Fig. 7. Activation of SK channels reduces risk for CaT alternans in myocytes with simulated LQTS type-1 and type-2.

A: (a) Overlay of APs recorded from the same ventricular myocyte in control and after application of Kv7.1 blocker HMR1556 (1 μM). (b) Mean and individual cell APD₅₀, APD₇₀ and APD₉₀ data in control and in the presence of HMR1556 (n/N=8/4; paired t test).

B: (a) Time course of APD₇₀ changes during application of HMR1556 alone and simultaneously with NS309. (b) Mean and individual cell APD₇₀ data recorded in control, in the presence of HMR1556, followed by simultaneous application of NS309 and HMR1556 (n/N=6/3).

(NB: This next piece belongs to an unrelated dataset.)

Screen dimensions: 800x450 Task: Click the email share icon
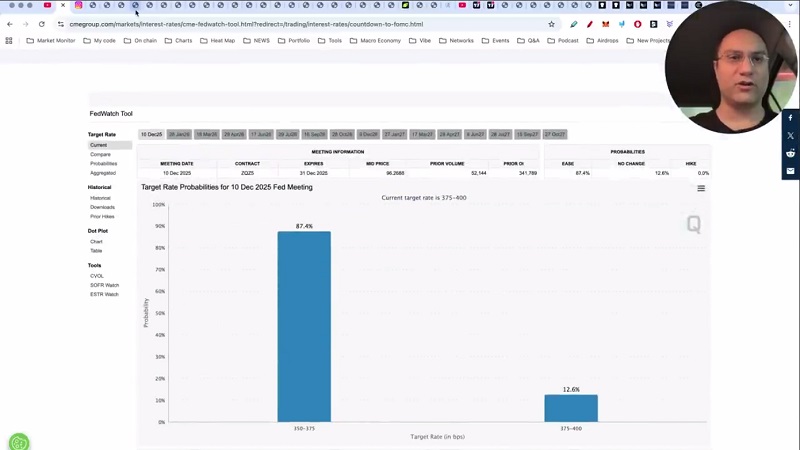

C: Mean and individual cell CaT ARs observed in field stimulated ventricular myocytes in control and after application of HMR1556 (n/N = 17/7; paired t test).

D: (a) CaT alternans observed in control and in the presence of 1 μM HMR1556, subsequently abolished by NS309 application in the presence of HMR1556.

(b) Mean and individual cell CaT ARs recorded from field stimulated ventricular myocytes in control, in the presence of HMR1556, followed by simultaneous application of HMR1556 and NS309 (n/N=7/3, Tukey’s multiple group comparison test).

E: Mean and individual cell CaT ARs observed in control, in the presence of 1 μM E4031, and during simultaneous application of E4031 and NS309 (n/N=8/3).